Immobilier

Le départ de Nexity de la FPI déroute les promoteurs

Mots clés : Bâtiment d’habitation individuel - Entreprise du BTP - Gouvernement

Après le choc, l’analyse. Les promoteurs se confient au Moniteur sur la sortie de Nexity de la FPI. Pour beaucoup, ce départ est lié à la place particulière qu’occupe la société au sein de la fédération, et à la personnalité de son P-DG, Alain Dinin, surnommé « l’autre ministre du logement ».

 

La surprise a été totale chez les promoteurs. Nexity, le leader de la promotion immobilière en France (près de 19 000 réservations en 2016), a annoncé par voie de presse le 4 octobre dernier son intention de quitter la fédération des promoteurs immobiliers (FPI). La raison selon Alain Dinin, son P-DG ? La fédération « aurait dû faire preuve de plus de solidarité vis-à-vis des bailleurs sociaux et des constructeurs de maisons individuelles ». Rappelons qu’avant les annonces d’Emmanuel Macron aux 24H du Bâtiment organisées par la FFB, ces derniers étaient les grands perdants de la stratégie logement. Alain Dinin reproche à l’organisation présidée par Alexandra François-Cuxac un lobbying trop axé sur le recentrage des dispositifs fiscaux prêt à taux zéro et Pinel dans les zones tendues.

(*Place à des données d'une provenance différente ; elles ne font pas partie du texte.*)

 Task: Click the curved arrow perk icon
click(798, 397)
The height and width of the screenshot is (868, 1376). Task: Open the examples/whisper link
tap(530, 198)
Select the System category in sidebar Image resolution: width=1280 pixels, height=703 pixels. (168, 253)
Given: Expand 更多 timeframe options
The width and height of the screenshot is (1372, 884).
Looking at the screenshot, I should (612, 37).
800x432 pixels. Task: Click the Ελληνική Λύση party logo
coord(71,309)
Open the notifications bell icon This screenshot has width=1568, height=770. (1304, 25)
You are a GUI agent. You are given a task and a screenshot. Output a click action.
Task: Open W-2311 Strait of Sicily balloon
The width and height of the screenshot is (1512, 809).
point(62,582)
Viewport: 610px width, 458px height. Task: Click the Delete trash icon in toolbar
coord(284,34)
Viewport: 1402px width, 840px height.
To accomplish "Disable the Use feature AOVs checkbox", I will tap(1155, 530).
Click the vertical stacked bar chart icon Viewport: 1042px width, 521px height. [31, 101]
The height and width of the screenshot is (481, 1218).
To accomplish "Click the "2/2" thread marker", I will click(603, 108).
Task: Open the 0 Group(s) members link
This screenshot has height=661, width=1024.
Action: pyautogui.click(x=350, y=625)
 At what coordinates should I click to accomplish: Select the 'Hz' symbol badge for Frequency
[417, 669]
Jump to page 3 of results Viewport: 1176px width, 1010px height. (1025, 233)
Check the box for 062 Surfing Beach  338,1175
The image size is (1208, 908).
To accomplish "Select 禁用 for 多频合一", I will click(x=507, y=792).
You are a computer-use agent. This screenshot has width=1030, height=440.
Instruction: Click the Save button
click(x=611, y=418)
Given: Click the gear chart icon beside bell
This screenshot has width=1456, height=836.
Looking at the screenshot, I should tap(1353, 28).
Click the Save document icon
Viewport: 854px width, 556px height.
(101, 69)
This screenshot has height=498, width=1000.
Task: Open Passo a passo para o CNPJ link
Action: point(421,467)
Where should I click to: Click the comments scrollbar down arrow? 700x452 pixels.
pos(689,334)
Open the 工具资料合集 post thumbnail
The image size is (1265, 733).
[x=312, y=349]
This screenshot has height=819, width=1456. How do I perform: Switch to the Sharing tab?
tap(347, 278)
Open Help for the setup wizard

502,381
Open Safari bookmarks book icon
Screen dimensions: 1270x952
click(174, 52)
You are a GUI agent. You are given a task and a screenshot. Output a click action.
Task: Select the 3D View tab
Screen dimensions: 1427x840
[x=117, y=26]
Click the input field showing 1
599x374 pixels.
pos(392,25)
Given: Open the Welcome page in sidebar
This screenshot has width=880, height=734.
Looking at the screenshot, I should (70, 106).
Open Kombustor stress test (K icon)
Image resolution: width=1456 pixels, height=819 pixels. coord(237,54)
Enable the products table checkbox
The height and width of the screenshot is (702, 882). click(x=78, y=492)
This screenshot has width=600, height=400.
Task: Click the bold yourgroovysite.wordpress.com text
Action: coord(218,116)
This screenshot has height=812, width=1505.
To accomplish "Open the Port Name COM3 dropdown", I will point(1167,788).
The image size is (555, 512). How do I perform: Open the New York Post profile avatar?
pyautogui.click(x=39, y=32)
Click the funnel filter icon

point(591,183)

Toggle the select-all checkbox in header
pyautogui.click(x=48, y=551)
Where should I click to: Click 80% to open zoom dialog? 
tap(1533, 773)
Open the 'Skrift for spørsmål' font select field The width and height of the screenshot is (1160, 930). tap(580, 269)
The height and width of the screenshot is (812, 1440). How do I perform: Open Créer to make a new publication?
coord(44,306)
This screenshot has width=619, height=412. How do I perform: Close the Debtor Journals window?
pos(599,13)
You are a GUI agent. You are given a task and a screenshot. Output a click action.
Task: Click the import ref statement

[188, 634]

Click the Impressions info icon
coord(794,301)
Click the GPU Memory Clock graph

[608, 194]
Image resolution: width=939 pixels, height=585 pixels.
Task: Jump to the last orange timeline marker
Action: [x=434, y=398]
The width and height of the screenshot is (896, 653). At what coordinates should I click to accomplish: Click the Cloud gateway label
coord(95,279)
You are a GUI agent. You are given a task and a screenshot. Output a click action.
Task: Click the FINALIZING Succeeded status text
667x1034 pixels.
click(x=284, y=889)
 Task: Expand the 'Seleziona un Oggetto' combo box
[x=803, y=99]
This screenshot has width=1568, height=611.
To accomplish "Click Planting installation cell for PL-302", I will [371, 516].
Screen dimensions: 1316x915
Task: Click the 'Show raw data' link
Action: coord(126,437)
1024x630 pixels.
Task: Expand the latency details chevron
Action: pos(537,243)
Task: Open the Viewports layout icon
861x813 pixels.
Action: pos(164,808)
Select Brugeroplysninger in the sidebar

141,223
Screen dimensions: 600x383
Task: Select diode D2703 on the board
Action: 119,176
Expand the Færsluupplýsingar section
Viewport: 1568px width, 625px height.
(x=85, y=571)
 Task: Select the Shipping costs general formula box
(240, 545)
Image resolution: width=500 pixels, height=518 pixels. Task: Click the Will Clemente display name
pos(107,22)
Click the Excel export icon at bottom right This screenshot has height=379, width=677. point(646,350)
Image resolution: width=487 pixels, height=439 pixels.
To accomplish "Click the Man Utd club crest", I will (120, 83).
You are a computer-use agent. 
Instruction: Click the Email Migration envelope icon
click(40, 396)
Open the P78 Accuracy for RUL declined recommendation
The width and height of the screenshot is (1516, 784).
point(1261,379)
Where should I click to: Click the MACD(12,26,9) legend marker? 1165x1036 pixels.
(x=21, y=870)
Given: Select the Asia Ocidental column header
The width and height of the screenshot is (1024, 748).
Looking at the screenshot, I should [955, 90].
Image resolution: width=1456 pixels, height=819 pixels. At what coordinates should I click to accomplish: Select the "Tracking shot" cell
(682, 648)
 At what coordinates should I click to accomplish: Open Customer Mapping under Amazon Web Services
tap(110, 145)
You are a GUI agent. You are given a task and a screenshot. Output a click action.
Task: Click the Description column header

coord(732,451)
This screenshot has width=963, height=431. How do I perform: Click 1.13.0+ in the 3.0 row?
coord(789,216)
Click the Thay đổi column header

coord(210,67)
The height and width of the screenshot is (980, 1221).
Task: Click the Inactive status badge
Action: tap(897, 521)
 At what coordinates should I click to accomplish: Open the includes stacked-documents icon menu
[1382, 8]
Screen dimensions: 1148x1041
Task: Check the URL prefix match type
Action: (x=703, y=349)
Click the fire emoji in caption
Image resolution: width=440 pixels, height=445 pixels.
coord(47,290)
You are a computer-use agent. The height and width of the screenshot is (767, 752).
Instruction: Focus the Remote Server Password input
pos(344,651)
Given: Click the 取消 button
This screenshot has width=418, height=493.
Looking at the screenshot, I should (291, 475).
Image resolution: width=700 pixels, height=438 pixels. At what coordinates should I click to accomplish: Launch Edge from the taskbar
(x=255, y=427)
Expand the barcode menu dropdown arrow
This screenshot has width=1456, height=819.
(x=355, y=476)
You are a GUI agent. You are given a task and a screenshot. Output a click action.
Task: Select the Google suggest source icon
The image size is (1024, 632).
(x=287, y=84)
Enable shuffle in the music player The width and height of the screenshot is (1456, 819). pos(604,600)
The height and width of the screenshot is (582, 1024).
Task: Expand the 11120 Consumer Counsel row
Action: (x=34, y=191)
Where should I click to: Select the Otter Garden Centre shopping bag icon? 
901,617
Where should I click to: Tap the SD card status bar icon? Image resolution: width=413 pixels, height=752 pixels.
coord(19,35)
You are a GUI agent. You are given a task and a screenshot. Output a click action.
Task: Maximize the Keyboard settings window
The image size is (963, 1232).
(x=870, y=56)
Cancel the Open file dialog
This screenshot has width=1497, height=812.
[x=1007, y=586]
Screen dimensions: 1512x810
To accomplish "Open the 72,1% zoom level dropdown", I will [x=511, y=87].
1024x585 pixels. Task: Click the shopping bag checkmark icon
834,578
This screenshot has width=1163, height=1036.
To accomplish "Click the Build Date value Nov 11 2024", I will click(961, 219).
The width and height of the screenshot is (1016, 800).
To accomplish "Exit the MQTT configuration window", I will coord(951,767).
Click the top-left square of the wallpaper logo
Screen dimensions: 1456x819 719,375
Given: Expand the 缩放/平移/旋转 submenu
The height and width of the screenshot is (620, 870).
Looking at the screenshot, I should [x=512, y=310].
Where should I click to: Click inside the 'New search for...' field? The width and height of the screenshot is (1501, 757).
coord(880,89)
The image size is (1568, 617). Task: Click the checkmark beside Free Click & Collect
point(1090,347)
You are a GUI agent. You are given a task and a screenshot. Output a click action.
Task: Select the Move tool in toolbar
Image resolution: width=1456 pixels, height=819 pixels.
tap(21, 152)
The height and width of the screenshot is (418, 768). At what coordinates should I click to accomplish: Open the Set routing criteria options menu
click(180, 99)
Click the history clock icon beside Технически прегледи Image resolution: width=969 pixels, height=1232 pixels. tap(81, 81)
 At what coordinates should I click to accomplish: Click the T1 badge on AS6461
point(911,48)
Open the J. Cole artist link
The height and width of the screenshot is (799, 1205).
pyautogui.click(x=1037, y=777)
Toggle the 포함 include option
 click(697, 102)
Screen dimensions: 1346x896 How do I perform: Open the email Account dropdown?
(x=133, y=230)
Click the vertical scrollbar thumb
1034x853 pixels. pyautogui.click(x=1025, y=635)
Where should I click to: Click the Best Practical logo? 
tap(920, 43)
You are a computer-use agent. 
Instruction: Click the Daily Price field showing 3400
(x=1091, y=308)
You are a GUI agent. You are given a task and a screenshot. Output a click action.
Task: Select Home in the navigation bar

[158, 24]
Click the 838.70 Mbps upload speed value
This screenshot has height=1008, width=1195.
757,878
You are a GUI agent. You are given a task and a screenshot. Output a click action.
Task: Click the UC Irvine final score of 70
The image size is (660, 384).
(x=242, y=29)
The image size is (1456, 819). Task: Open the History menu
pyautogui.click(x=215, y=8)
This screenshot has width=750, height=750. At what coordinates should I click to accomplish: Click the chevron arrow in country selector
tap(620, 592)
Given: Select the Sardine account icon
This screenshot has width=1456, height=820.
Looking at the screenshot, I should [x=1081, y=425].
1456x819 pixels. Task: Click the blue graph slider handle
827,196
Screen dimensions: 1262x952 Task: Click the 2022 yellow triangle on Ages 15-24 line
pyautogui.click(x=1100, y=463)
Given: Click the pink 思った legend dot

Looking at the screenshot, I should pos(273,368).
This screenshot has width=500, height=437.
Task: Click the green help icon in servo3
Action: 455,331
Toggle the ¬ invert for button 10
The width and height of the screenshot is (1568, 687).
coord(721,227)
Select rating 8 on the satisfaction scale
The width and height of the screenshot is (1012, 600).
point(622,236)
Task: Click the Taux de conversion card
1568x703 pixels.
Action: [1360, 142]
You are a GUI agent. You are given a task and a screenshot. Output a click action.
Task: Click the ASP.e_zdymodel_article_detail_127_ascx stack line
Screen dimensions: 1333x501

Cette sortie crée des grabuges dans le secteur. A tel point qu’une rumeur, parue dans la presse en début de semaine, faisait état de l’éviction probable de la présidente de la FPI. Bouygues Immobilier et Pitch Promotion auraient été à la tête de fronde. L’information, publiée dans la Lettre de l’Expansion, a été démentie quelques heures plus tard par Bouygues chez nos confrères de Business Immo. Même contestation du côté de Pitch Promotion. Auprès du Moniteur, son P-DG, Christian Terrassoux, également vice-président de la FPI, a tenu à rappeler son soutien à Alexandra François-Cuxac. 

 

Une sortie surprenante, selon les promoteurs

 

Dans les instances régionales de la fédération, l’annonce de Nexity fait, à chaud, l’effet d’un choc. « Rien ne laissait présager cette sortie », s’étonne Philippe Depasse, président de la FPI Hauts-de-France. « Si ce départ devait se concrétiser, nous le regretterions », déplore Patrice Pinson, président de la chambre bretonne. Parmi les adhérents de l’organisation professionnelle, même stupeur. « Par définition, une fédération ne fait pas toujours l’unanimité parmi ses membres. Mais cette réaction parait anormale », estime Pierre Sorel, à la tête du francilien Sogeprom.